**SELECTED TEXT**
Restricted Cash Definition
Restricted cash is that portion of cash which is set aside for a specific purpose and is not available for general business use on an immediate basis.
In the broader sense, it is the portion of money a business entity has in its possession but can’t use it immediately. Instead, that portion of the cash is subjected to special limitations, such as being earmarked for a future use or a waiting period. This cash is usually held in a special account (example escrow account) so it remains separate from the rest of a business’ cash and equivalent. It may represent cash amount on its way into the business, or cash that is being held prior to spending.
Such kind of cash is not available for current use, this is not considered as part of liquidity source and is excluded in the calculation of various liquidity ratio.
It takes many forms, which a balance sheet should note, clearly specifying the source and its uses. Payment deposits are one type of restricted cash which represent cash a business receives from a customer prior to shipping goods or providing services but can’t spend until satisfying the order due to a specified clause in the agreement. Legal fees in the escrow account which will go to an attorney following the completion of a lawsuit is another form of this cash. Businesses can also set money aside to pay the future debt, mentioning it so as not to spend it for other purposes.
Examples of Restricted Cash
- Amounts pledged as collaterals: Sometimes, certain corporation pledges a certain amount of cash as collateral against the risk covered by insurance company. This cash is generally maintained in a separate escrow account.
- Mandatory deposits at central banks: This is the most common deposit of restricted cash where bank needs to deposit a certain amount of cash in the central bank (RBI in India) and this amount is not available to use.
- Contributions to cover pension liabilities: Companies in certain geographies maintain funds to cover some of the employee benefits, like pensions which are to be paid in future.
Restricted Cash Accounting
Restricted Cash on Balance Sheet
Balance sheet for any entity must add all assets and liabilities, including cash and cash equivalents. This cash is generally reported as a separate line item as part of cash and cash equivalents account on a company’s balance sheet, and the reason why the cash is restricted is typically stated in the accompanying notes. This allows a balance sheet to have a balance until the cash is brought in as revenue or paid out as an expense and accounted for normally.

**DATASET ENTRIES**
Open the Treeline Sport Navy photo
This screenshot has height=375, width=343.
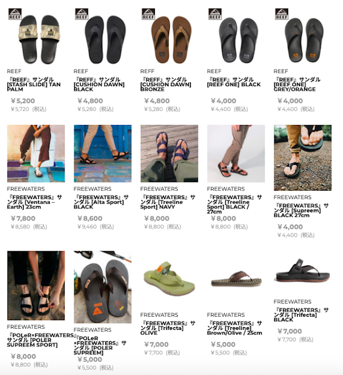tap(169, 154)
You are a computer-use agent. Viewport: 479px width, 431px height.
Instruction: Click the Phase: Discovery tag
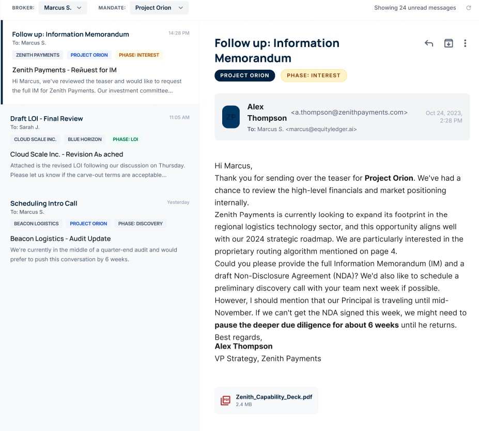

**REQUIRED TASK 1**
List the three kinds of restricted cash given under the header "Examples of Restricted Cash" in the restricted cash text.
**REQUIRED TASK 2**
Rewrite the paragraph of the restricted cash text that begins "In the broader sense" more briefly, keeping its main facts.
**REQUIRED TASK 3**
Reproduce word for word the part of the restricted cash text that opens with the words containing "In the broader" and closes with "prior to spending.".

**WORKED SOLUTION 1**
- Amounts pledged as collaterals
- Mandatory deposits at central banks
- Contributions to cover pension liabilities

**WORKED SOLUTION 2**
Restricted cash is money a business holds but cannot use right away because it is subject to special limits, such as being earmarked for a future use or a waiting period. It is usually kept in a special account, such as an escrow account, separate from the business's other cash and equivalents. It may be cash on its way into the business or cash held before it is spent.

**WORKED SOLUTION 3**
In the broader sense, it is the portion of money a business entity has in its possession but can’t use it immediately. Instead, that portion of the cash is subjected to special limitations, such as being earmarked for a future use or a waiting period. This cash is usually held in a special account (example escrow account) so it remains separate from the rest of a business’ cash and equivalent. It may represent cash amount on its way into the business, or cash that is being held prior to spending.